6 Causes of high cholesterol - and how to reduce yours
High cholesterol is a growing problem affecting six out of every ten people in the UK. It's common for cholesterol to increase naturally as you get older, but eating too much saturated fat can also raise your cholesterol levels. High cholesterol can increase your risk of cardiovascular disease and is often called 'the silent killer'. Symptoms include:
- Angina - caused by narrowing of the arteries that feed the heart
- Pain on walking - caused by a blockage to the artery that feeds the leg muscles
- Heart attack
But what are the most common causes of high cholesterol, and how can you keep your cholesterol levels in check? We've got the lowdown.
Eating a diet high in saturated fat can raise your cholesterol levels and damage your heart. Saturated fat is usually found in animal products such as beef or pork and dairy products including eggs, milk, cheese and butter. Look out for packaged foods which contain palm oil, cocoa butter or coconut oil in the ingredients, as these can be loaded with saturated fat. Processed snacks such as crisps and biscuits are also a source of bad fat, as well as some ready meals.
Cut back on saturated fat in your diet by eliminating processed food and eating more raw and fresh produce. Include more good fats in your diet, such as monounsaturated fats, found in olive oil and avocados, and omega-3 fatty acids, found in oily fish.
A beer belly might not look attractive on the beach this summer, but that's the least of your worries when it comes to that overhanging gut. Carrying excess weight around your tummy can decrease levels of HDL (good cholesterol) and increase triglycerides in the body, putting you at an increased risk of heart disease.

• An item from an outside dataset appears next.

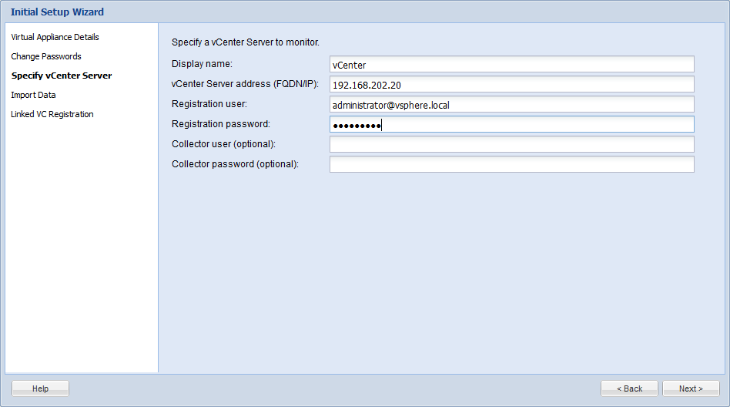
Task: Click the 'Display name:' label
Action: pyautogui.click(x=202, y=64)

Get at least 30 minutes of exercise a day - even if that means walking to work instead of taking the bus. Start getting fit by working out 2-3 times a week; there are plenty of alternatives to the gym if you don't fancy running on a treadmill. Take a yoga or pilates class, or go for a run. Lifting weights can also help you to tone up and shed pounds.
#3. Activity level
Slumping in front of the TV can take years off your life and it's also bad news for your fitness and cholesterol levels. Lack of activity can decrease HDL (good cholesterol) and increase LDL levels (bad cholesterol).
#4. Age and gender
Once you reach the age of 20, cholesterol level starts to naturally rise. For men, levels generally stabilise after age 50. For women, cholesterol levels are usually quite low until after the menopause and then they rise to around the same level as in men. This means you may need to modify your diet more as you age and focuse on decreasing the level of saturated fat you're eating - we have plenty of healthy recipes to help you stay inspired!
Whatever your age, staying physically active and decreasing the level of saturated fat in your diet can help keep your cholesterol levels in check, so make sure you are getting enough exercise.
A family history of heart disease or diabetes could affect you and certain diseases, including diabetes and hyperthyroidism, can lead to high cholesterol. High cholesterol levels also seem to run in families, so if your parents are affected, chances are you will be at some point in your life too.
Make sure you have an annual check-up with your GP to get your cholesterol levels checked and have your risk of heart disease assessed. Prevention is better than cure!
Smoking can lower the levels of good cholesterol in the body and can also lead to the development of some cancers, including lung cancer. It's bad news, full stop.
Kick your nicotine craving to the kerb and try using over-the-counter stop-smoking aids such as nicotine patches or mints. There are even stop smoking clinics where you can get support, or you might want to try hypnotherapy, which can train your brain to stop craving nicotine.